THE PROBLEM –
Transcribe, word for word, the portion of the text on Tito Ortiz's fighting career starting at "Ortiz faced Forrest" and ending at "to Griffin's zero).".

TEXT EXCERPT –
=== Begin Enclosure ===

In a rematch against Rashad Evans on August 6, 2011, at UFC 133, in which he replaced an injured Phil Davis on two weeks' notice, Ortiz lost in the second round by TKO via strikes, despite nearly finishing Evans in round one with a guillotine. Despite the loss, this fight earned him a $70,000 Fight of the Night award.

Ortiz faced Antônio Rogério Nogueira on December 10, 2011, at UFC 140. He lost the fight via TKO in the first round. He would state after the fight that he had suffered a neck injury before the fight, but decided to fight anyway in the hope of bringing the fans a victory.

Ortiz then stated he would retire after his next fight, the last of his contract, against Forrest Griffin at UFC 148.

Ortiz faced Forrest Griffin for a third time on July 7, 2012, at UFC 148. Ortiz was inducted into the UFC Hall of Fame prior to his final bout. He lost in a $75,000 Fight of the Night winning performance (despite landing 2 knockdowns and 2 takedowns to Griffin's zero).

=== Brief retirement ===
Following his loss to Griffin, Ortiz retired from MMA and started up a management company, Primetime 360 Entertainment & Sports Management Inc. The management team would pick up Cristiane "Cyborg" Justino as its first high-profile client. He came out of retirement to fight in Bellator MMA.

On February 14, 2014, Tito Ortiz stepped down as manager for Cristiane "Cyborg" Justino.

=== Bellator MMA ===
On July 31, 2013, it was announced that Ortiz would come out of retirement to face former training partner and fellow former UFC Light heavyweight Champion Quinton Jackson on November 2, 2013, at Bellator 106. However, on October 25, it was announced that Ortiz suffered a neck injury and had to pull out of his fight with Jackson. Despite having to deal with another injury, Ortiz said that he would still focus on a return to the cage and then Bellator President Bjorn Rebney said that they still wanted to see Ortiz compete in their organization.

Ortiz faced Bellator Middleweight champion Alexander Shlemenko, in a match up at Light Heavyweight, in his Bellator debut on May 17, 2014, at Bellator 120. He won via first round arm-triangle choke submission. In his victory speech, he was dismissive of the UFC for the company's attempts to remove him from their history, calling it "bullshit" and stated that he will "live in the MMA memory forever".

Ortiz faced fellow UFC Hall of Famer Stephan Bonnar on November 15, 2014, at Bellator 131. He won via split decision.

On June 19, 2015, it was announced that Ortiz would face Liam McGeary for the Bellator Light Heavyweight Championship. The match eventually took place on September 19, 2015, at Bellator 142: Dynamite 1. Ortiz lost the fight via inverted triangle choke in the first round.

=== End Enclosure ===

SUPPLIED DATA –
=== Begin Enclosure ===

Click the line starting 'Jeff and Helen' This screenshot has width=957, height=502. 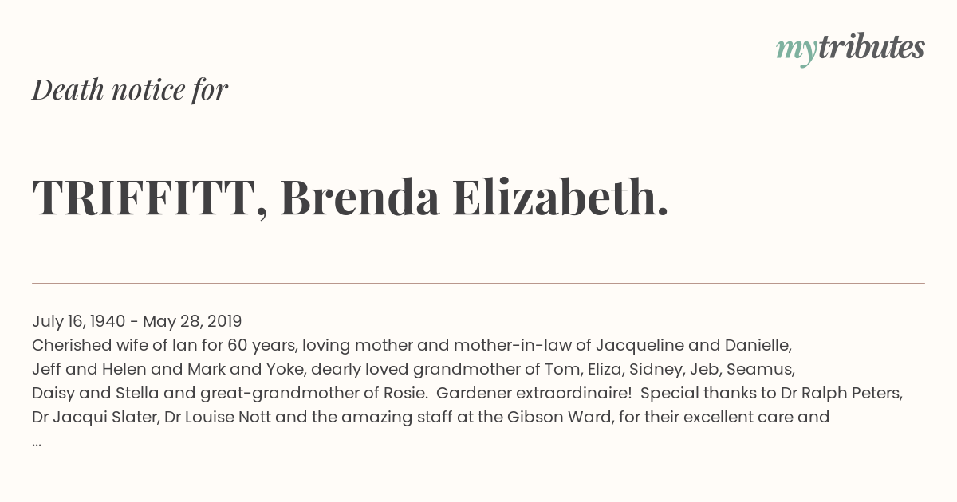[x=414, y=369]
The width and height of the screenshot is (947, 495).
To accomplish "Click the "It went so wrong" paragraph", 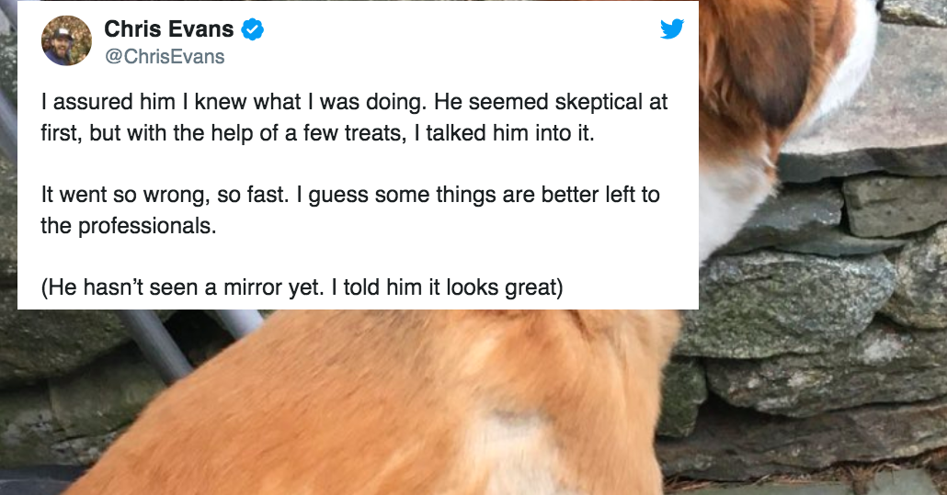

=== End Enclosure ===

SOLVED PROBLEM –
Ortiz faced Forrest Griffin for a third time on July 7, 2012, at UFC 148. Ortiz was inducted into the UFC Hall of Fame prior to his final bout. He lost in a $75,000 Fight of the Night winning performance (despite landing 2 knockdowns and 2 takedowns to Griffin's zero).